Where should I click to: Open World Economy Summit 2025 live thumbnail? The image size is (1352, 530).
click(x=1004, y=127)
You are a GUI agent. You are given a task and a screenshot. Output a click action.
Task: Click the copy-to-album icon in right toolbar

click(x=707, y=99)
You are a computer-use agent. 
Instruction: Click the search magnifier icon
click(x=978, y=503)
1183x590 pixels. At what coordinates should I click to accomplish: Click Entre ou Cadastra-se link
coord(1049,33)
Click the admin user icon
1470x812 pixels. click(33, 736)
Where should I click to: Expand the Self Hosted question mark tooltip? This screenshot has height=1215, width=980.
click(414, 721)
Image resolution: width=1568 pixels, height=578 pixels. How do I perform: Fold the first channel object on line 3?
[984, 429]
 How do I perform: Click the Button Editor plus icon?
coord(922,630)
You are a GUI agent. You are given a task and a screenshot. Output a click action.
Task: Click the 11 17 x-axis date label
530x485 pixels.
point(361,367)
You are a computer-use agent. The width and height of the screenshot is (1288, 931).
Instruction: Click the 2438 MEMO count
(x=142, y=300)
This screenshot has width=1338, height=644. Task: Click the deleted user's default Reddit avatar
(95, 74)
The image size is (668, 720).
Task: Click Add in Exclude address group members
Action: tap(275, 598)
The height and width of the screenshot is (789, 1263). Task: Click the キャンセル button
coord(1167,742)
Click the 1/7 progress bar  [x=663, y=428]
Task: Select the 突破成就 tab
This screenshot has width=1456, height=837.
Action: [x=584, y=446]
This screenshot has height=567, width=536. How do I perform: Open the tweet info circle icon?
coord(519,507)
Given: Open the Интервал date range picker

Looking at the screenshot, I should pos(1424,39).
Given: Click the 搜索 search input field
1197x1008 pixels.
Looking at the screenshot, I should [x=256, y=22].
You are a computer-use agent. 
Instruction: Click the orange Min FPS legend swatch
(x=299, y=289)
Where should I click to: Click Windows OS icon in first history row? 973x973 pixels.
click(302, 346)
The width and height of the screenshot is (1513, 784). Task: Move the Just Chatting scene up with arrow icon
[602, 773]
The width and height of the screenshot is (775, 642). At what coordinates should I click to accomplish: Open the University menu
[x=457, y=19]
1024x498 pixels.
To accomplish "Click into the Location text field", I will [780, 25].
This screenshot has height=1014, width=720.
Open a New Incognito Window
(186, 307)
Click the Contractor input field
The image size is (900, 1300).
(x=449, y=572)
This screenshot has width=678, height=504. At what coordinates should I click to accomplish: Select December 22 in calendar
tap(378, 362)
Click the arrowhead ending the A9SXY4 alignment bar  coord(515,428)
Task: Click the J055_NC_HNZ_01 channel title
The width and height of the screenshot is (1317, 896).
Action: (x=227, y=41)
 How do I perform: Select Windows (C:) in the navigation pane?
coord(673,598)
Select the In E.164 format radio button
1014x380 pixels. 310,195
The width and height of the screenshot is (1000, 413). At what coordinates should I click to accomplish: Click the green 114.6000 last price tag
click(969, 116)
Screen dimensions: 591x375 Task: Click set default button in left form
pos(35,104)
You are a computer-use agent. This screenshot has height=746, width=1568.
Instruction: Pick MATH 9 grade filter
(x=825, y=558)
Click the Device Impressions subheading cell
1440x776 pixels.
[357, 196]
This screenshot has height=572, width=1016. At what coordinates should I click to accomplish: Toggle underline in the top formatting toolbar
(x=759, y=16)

━━━━━━━━

== YOUR OBJECTIVE ==
Copy out every item above word for word, keeping each line unchanged and in its original order.

== ANSWER BELOW ==
Where should I click to: Open World Economy Summit 2025 live thumbnail? The image size is (1352, 530).
click(x=1004, y=127)
You are a GUI agent. You are given a task and a screenshot. Output a click action.
Task: Click the copy-to-album icon in right toolbar

click(x=707, y=99)
You are a computer-use agent. 
Instruction: Click the search magnifier icon
click(x=978, y=503)
1183x590 pixels. At what coordinates should I click to accomplish: Click Entre ou Cadastra-se link
coord(1049,33)
Click the admin user icon
1470x812 pixels. click(33, 736)
Where should I click to: Expand the Self Hosted question mark tooltip? This screenshot has height=1215, width=980.
click(414, 721)
Image resolution: width=1568 pixels, height=578 pixels. How do I perform: Fold the first channel object on line 3?
[984, 429]
 How do I perform: Click the Button Editor plus icon?
coord(922,630)
You are a GUI agent. You are given a task and a screenshot. Output a click action.
Task: Click the 11 17 x-axis date label
530x485 pixels.
point(361,367)
You are a computer-use agent. The width and height of the screenshot is (1288, 931).
Instruction: Click the 2438 MEMO count
(x=142, y=300)
This screenshot has width=1338, height=644. Task: Click the deleted user's default Reddit avatar
(95, 74)
The image size is (668, 720).
Task: Click Add in Exclude address group members
Action: tap(275, 598)
The height and width of the screenshot is (789, 1263). Task: Click the キャンセル button
coord(1167,742)
Click the 1/7 progress bar  [x=663, y=428]
Task: Select the 突破成就 tab
This screenshot has width=1456, height=837.
Action: [x=584, y=446]
This screenshot has height=567, width=536. How do I perform: Open the tweet info circle icon?
coord(519,507)
Given: Open the Интервал date range picker

Looking at the screenshot, I should pos(1424,39).
Given: Click the 搜索 search input field
1197x1008 pixels.
Looking at the screenshot, I should [x=256, y=22].
You are a computer-use agent. 
Instruction: Click the orange Min FPS legend swatch
(x=299, y=289)
Where should I click to: Click Windows OS icon in first history row? 973x973 pixels.
click(302, 346)
The width and height of the screenshot is (1513, 784). Task: Move the Just Chatting scene up with arrow icon
[602, 773]
The width and height of the screenshot is (775, 642). At what coordinates should I click to accomplish: Open the University menu
[x=457, y=19]
1024x498 pixels.
To accomplish "Click into the Location text field", I will [780, 25].
This screenshot has height=1014, width=720.
Open a New Incognito Window
(186, 307)
Click the Contractor input field
The image size is (900, 1300).
(x=449, y=572)
This screenshot has width=678, height=504. At what coordinates should I click to accomplish: Select December 22 in calendar
tap(378, 362)
Click the arrowhead ending the A9SXY4 alignment bar  coord(515,428)
Task: Click the J055_NC_HNZ_01 channel title
The width and height of the screenshot is (1317, 896).
Action: (x=227, y=41)
 How do I perform: Select Windows (C:) in the navigation pane?
coord(673,598)
Select the In E.164 format radio button
1014x380 pixels. 310,195
The width and height of the screenshot is (1000, 413). At what coordinates should I click to accomplish: Click the green 114.6000 last price tag
click(969, 116)
Screen dimensions: 591x375 Task: Click set default button in left form
pos(35,104)
You are a computer-use agent. This screenshot has height=746, width=1568.
Instruction: Pick MATH 9 grade filter
(x=825, y=558)
Click the Device Impressions subheading cell
1440x776 pixels.
[357, 196]
This screenshot has height=572, width=1016. At what coordinates should I click to accomplish: Toggle underline in the top formatting toolbar
(x=759, y=16)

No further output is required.